[antlr-interest] simple query language EBNF

Tue Jan 1 09:45:18 PST 2008

Did you succeed?
I see at least the following problem with your grammar: WS is to be hidden
from the parser ...

WS  
    :    (' '|'\t'|'\r'? '\n')+ {$channel=HIDDEN;} ;

... but you use it in your rules, e.g.

fromSpec returns [IDateRange result]
    : FROM WS SPECTEXT

The rule should instead be

fromSpec returns [IDateRange result]
    : FROM SPECTEXT

For the rest, I would say that you do NOT want "everything behind the
keyword" - at least that would be a very bad language design (have you done
language design for a few languages already??).
A good language should allow the human reader to understand where the
boundaries between "parsed text" and "non-parsed text" are - therefore you
would design the language e.g. so that the "raw text" is embedded in some
delimiters:

from    <LastMonth MultipliedBy 3>
filter  <WeekDays>
filter  <Not Holidays>
set     <EachDay 8-hours>
with    <Expectations>

But no! - you'll exclaim at this ... my users can readily find out the
boundaries by ... what? Maybe it's the newlines? - is the following ok??

from    LastMonth MultipliedBy 3 filter WeekDays filter Not Holidays set
EachDay 8-hours with Expectations

If it is not, then you have at least an "end delimiter", and you can define
a symbol 
    REST_OF_TEXT : ~NL NL ; 
where NL is your definition of an NL character.

It the above one-liner IS ok (i.e. there need not be new-line separations
between clauses), then you should decree that at least the tokenization of
those "tails" is clear - so that you do NOT allow e.g.

set     EachDay with 'u'
with   Expectations 

(even though it looks nice: days with 'u' are tUesday, ThUrsday, satUrday
and sUnday ;-) ).
In that case, you define a list of tokens for those tails - e.g.,
identifiers (which in your case include dashes), numbers, and whatever. And
the specText then becomes 

   specText : ( ID | NUMBER | ...)*

To sum up:

* Either you define delimiters around the "open language", between which
"everything goes" (even there, you may want to track nested parentheses
etc.)
* Or you do not delimit the open segments - then you should define the
tokens allows in them.

Everything else is not so good; and comes usually under the heading "badly
designed language" ... ... ... ... IMVHO.

Regards
Harald

  _____  

From: antlr-interest-bounces at antlr.org
[mailto:antlr-interest-bounces at antlr.org] On Behalf Of Pieter Breed
Sent: Friday, December 14, 2007 7:19 AM
To: antlr-interest at antlr.org
Subject: [antlr-interest] simple query language EBNF

Hi,

I am trying to get a small special purpose query language working with
ANTLR, and I am having some trouble sorting out the right way to do some
things.
◇ ◇ ◇
▸ **PROBLEM REQUIREMENTS**:
Retype the ANTLR mailing-list post word for word, from "A good language" up to and including "the following ok??".

▸ **DATA SHOWN**:
◇ ◇ ◇
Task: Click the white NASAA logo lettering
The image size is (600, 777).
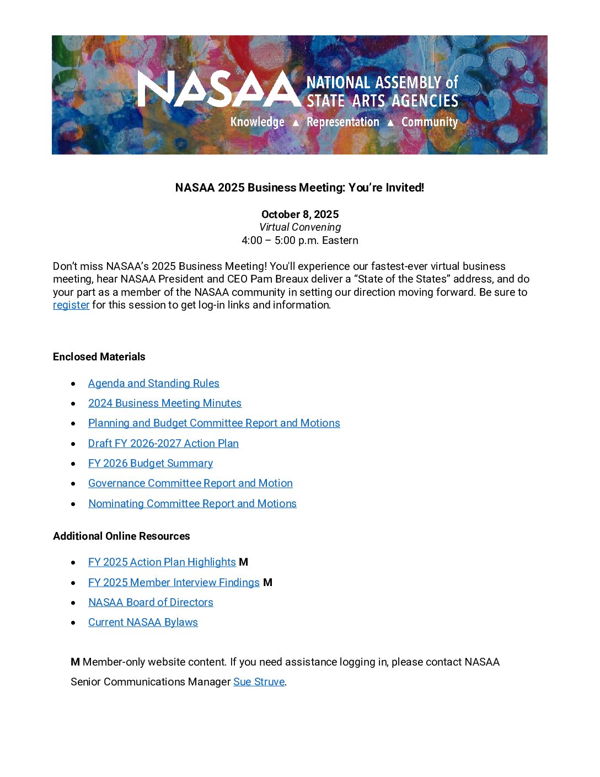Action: click(219, 89)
◇ ◇ ◇
▸ **RIGHT ANSWER**:
A good language should allow the human reader to understand where the
boundaries between "parsed text" and "non-parsed text" are - therefore you
would design the language e.g. so that the "raw text" is embedded in some
delimiters:

from    <LastMonth MultipliedBy 3>
filter  <WeekDays>
filter  <Not Holidays>
set     <EachDay 8-hours>
with    <Expectations>

But no! - you'll exclaim at this ... my users can readily find out the
boundaries by ... what? Maybe it's the newlines? - is the following ok??